[Stored data]
....
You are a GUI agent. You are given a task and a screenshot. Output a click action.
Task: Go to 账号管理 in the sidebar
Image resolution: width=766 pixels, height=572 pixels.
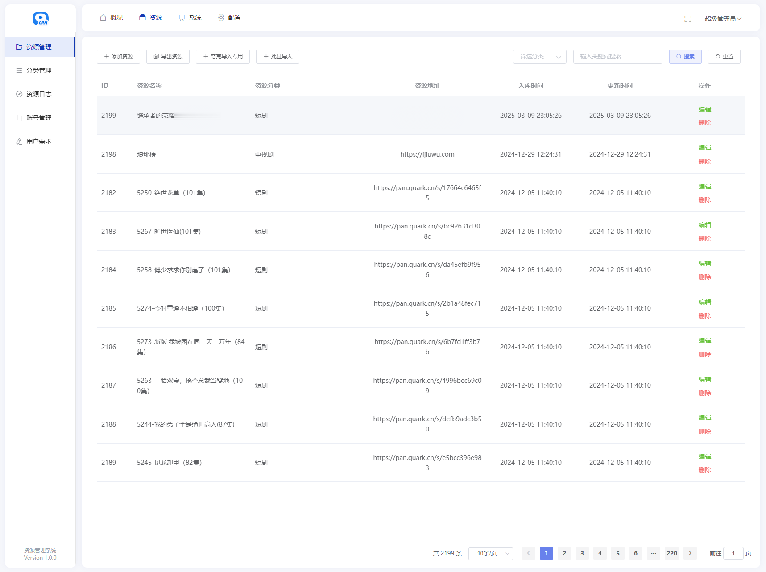[39, 118]
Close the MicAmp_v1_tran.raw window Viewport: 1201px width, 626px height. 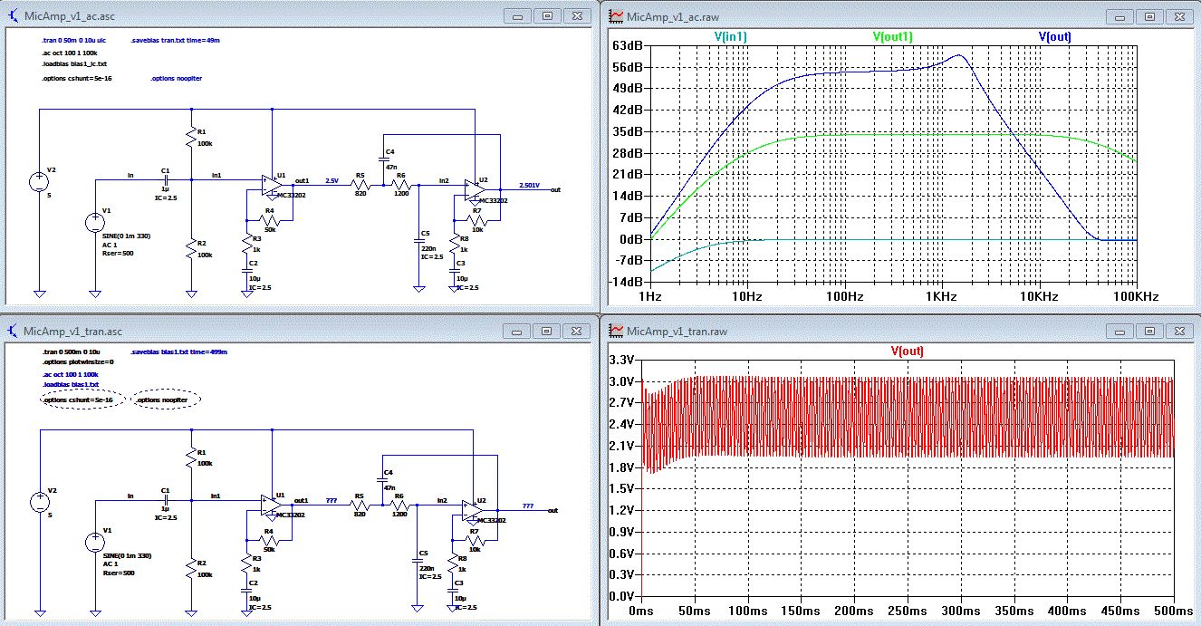(1178, 332)
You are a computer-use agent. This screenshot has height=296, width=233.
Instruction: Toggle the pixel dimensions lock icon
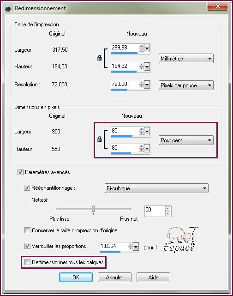99,139
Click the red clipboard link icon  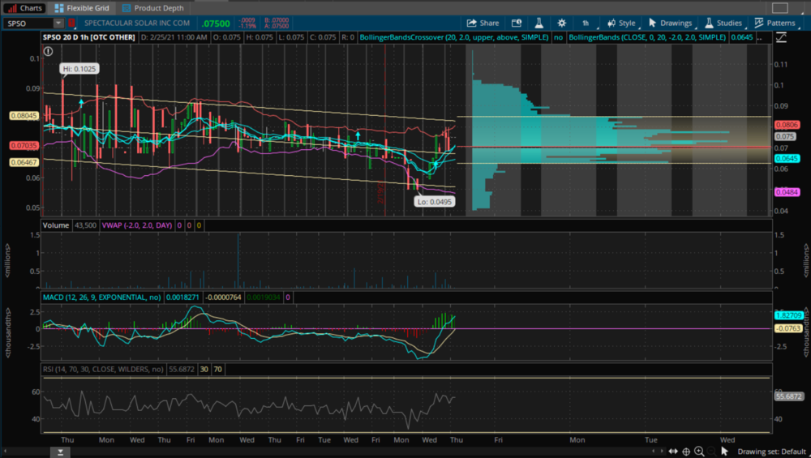click(71, 24)
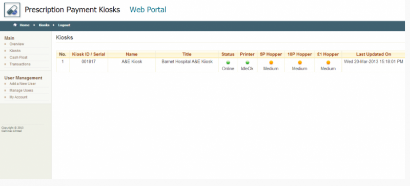
Task: Open Home in the breadcrumb bar
Action: point(25,25)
....
→ PROMPT:
Find each line in the material above that contains the word "agent" and copy those lines.

→ FINAL RESULT:
You are a GUI agent. You are given a task and a screenshot. Output a click action.
You are a computer-use agent. This screenshot has height=296, width=233.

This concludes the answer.